O Dachshund não foi desenhado para caber na bolsa. Foi desenhado para caber na toca. Essa frase irrita quem quer um enfeite. Explica quase tudo que o cão faz no corredor do apartamento.

Nos estados alemães, séculos atrás, criadores precisavam de um cão capaz de entrar sob a terra, enfrentar o texugo e avisar quem estava acima. O peito fundo dava fôlego. As patas curtas cabiam no túnel. A teimosia impedia a retirada cedo demais. O latido grave atravessava terra: era rádio, não birra.

Isso não é lenda de clube. É seleção. Cão que desistia na toca não deixava muitos filhos. Cão que ladrava no vazio, também não. O equilíbrio estranho do Teckel — coragem, teimosia, apego — nasce daí. Quem pede um salsicha “que não late e não teima” está pedindo outro projeto.

O salsicha de apartamento ainda acha que o corredor é toca e o entregador é texugo.

Três pelagens, o mesmo dorso

Pelo curto, pelo duro e pelo longo não nasceram como catálogo de loja. Surgiram em linhagens de trabalho e, mais tarde, de exposição. O curto é o mais lido na rua brasileira: pouca manutenção, muita raça à mostra. O duro traz a cara de caça, com sobrancelha e barba. O longo ganhou seda, franja e pluma — o recorte que a fotografia ama.

A silhueta, porém, é uma. Quem olha só a capa e esquece o dorso compra um poster. O Langhaardackel pede escova. Não pede outra coluna, outro faro, outro gênio. A capa mudou. O ofício, no fundo do osso, não.

Do canil alemão ao andar alto

A raça chegou ao Brasil com imigrantes, expositores e criadores que buscavam o tipo europeu. Hoje o Teckel está no sítio e na cobertura. Cabe no colo. Não cabe numa vida sem rua. O risco que veio junto — dorso alongado, salto, peso — também não respeita CEP.

Há uma tentação contemporânea: tratar o Dachshund como miniatura de luxo, desligado da história. O pelo longo facilita o engano. A franja parece de salão. O caráter, não. Ele ainda fareja vão de porta, ainda escolhe uma pessoa, ainda avisa o prédio inteiro se algo se move no hall.

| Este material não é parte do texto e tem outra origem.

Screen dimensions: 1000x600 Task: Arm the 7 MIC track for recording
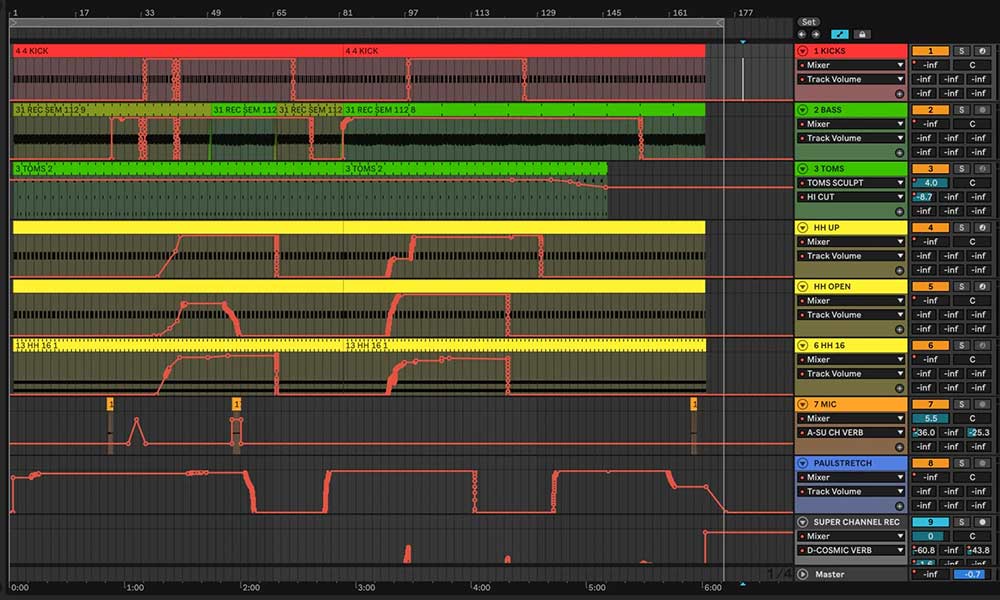(x=983, y=404)
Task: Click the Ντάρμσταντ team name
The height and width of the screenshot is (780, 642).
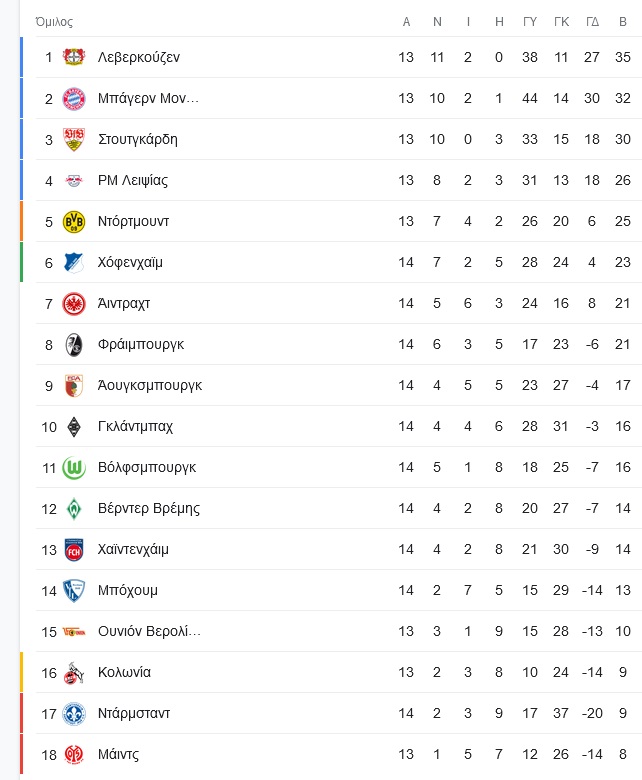Action: (134, 713)
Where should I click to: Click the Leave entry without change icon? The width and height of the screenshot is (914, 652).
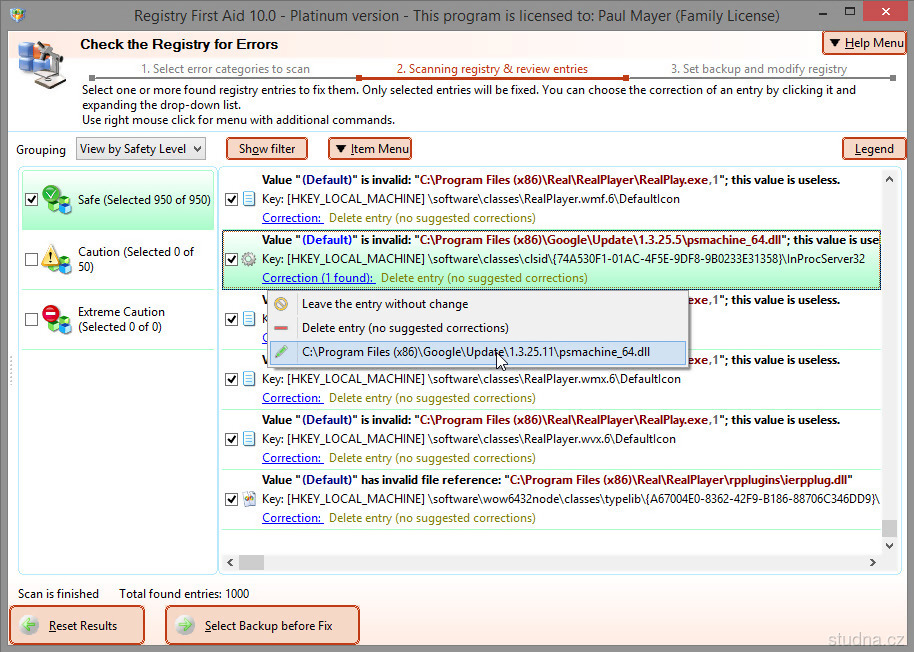coord(281,304)
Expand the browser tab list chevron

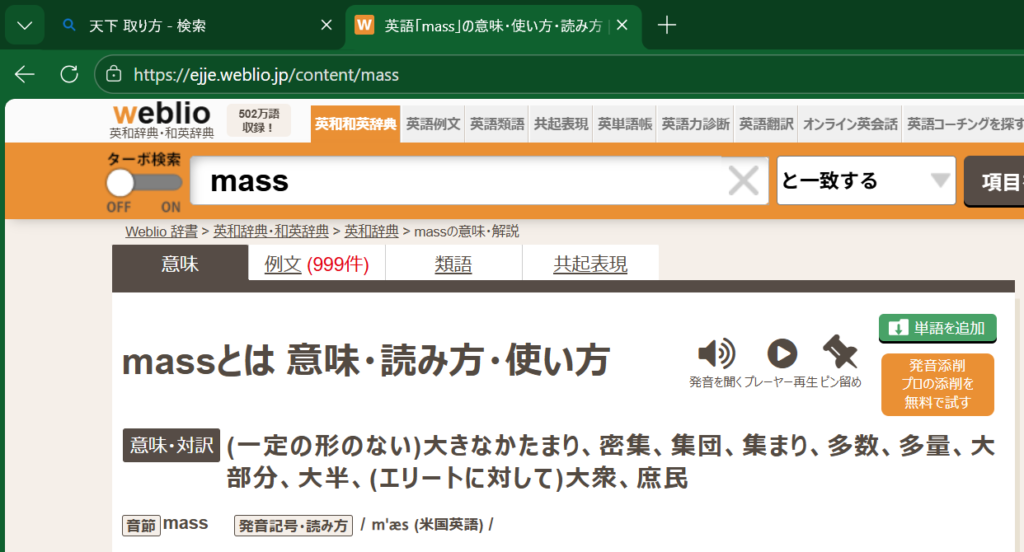click(25, 26)
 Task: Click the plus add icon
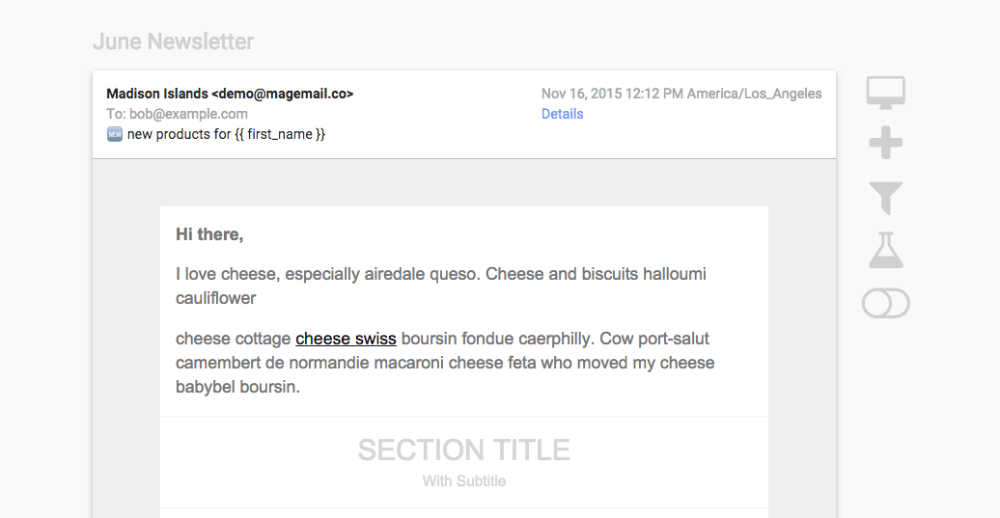click(x=885, y=145)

Comprar com origem documentada é o jeito de herdar o tipo — e não um alongado genérico vendido pelo apelido. A Dachs Royale trabalha só o pelo longo, no recorte da Imperial Dog. A história da raça, porém, é maior do que qualquer casa: cabe na Alemanha, no ringue e no sofá. O que não cabe é fingir que o sofá apagou a toca.